In practice, of course, it’s not as easy as that. Let’s take the British National Health Service (NHS). One problem is that the NHS is such a large organisation, and does so many different things. Therefore, any sensible list of targets is going to have to be rather long. If there are no targets set for an area of NHS activity, there’s a risk that too many of its resources will be diverted away to meet targets elsewhere.
But there are also pressures for targets and performance indicators to be simple: they need to be understood and acted on by a wide range of staff; they also attract political debate and media comment. But can a simple number do the job? For a few years, up to 2005, NHS trusts in England were given an annual ‘star rating’, from no stars up to three stars.
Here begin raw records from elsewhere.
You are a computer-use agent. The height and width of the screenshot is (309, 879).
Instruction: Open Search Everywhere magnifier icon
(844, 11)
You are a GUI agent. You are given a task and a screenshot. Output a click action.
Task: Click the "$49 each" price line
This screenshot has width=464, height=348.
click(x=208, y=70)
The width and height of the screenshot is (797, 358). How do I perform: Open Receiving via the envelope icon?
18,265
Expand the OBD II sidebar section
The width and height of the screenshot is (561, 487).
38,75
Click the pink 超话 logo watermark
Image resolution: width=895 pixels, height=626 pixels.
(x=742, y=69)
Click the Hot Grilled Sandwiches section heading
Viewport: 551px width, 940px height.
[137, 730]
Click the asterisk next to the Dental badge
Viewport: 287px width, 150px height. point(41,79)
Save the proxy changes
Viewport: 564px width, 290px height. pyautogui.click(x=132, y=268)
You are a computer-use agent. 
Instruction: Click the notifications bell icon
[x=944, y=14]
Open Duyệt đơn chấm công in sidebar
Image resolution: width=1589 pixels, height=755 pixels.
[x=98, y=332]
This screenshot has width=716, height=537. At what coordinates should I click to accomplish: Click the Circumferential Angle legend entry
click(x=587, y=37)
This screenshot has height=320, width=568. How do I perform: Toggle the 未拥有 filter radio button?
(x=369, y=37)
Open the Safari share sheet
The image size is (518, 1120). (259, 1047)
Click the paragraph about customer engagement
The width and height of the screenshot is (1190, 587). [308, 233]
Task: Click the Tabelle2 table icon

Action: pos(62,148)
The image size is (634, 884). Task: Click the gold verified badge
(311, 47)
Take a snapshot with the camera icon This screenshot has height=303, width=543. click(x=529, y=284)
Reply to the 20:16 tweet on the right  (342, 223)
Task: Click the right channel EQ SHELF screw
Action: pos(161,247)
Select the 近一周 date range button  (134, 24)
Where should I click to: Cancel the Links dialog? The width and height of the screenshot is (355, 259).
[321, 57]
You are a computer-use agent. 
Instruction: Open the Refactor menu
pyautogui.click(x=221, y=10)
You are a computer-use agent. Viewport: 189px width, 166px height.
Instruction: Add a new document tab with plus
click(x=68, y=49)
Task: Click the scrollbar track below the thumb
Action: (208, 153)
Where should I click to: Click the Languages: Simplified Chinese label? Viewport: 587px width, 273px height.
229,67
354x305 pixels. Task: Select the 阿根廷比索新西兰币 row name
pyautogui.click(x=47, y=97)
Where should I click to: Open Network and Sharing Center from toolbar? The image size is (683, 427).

Every year, there was intense media discussion, nationally and locally, about how different hospitals were moving up and down the star ratings, but rather little about their performance on the many separate indicators (40 in 2005), that the stars were based on, and even less on aspects of performance that were not covered by the indicators.
So, in one sense, the outcome was simple - just a number of stars - but actually the ‘star rating’ was only the tip of a large iceberg of targets and performance measures, and the rest of the iceberg was often ignored. From 2006, star ratings were replaced by an ‘annual health check’, which looks at a much broader range of issues in assessing the performance of healthcare organisations. Also, each NHS trust ends up with overall ratings on two different scales, representing "Quality of services" and "Use of resources", rather than a single number of stars. but ahain, most news coverage of these ratings concentrated entirely on the overall ratings and not on the detail that goes into them.
In secondary school education, in England, there used to be a simple way of rating the performance of schools. Take all the students in a school who are in their last year of compulsory schooling (aged 15 at the beginning of the school year), see what percentage of them get five or more GCSEs at grades A* to C, publish these percentages in a league table, the best schools get the highest percentages. Or do they? Surely some schools get a high score simply because their students were doing well even before they got to secondary school? This must be at least part of the reason that most of the schools near the top of the league were selective. So for several years, so-called ‘value added’ measures were also produced, that took account of students’ performance in national tests at ages 10–11.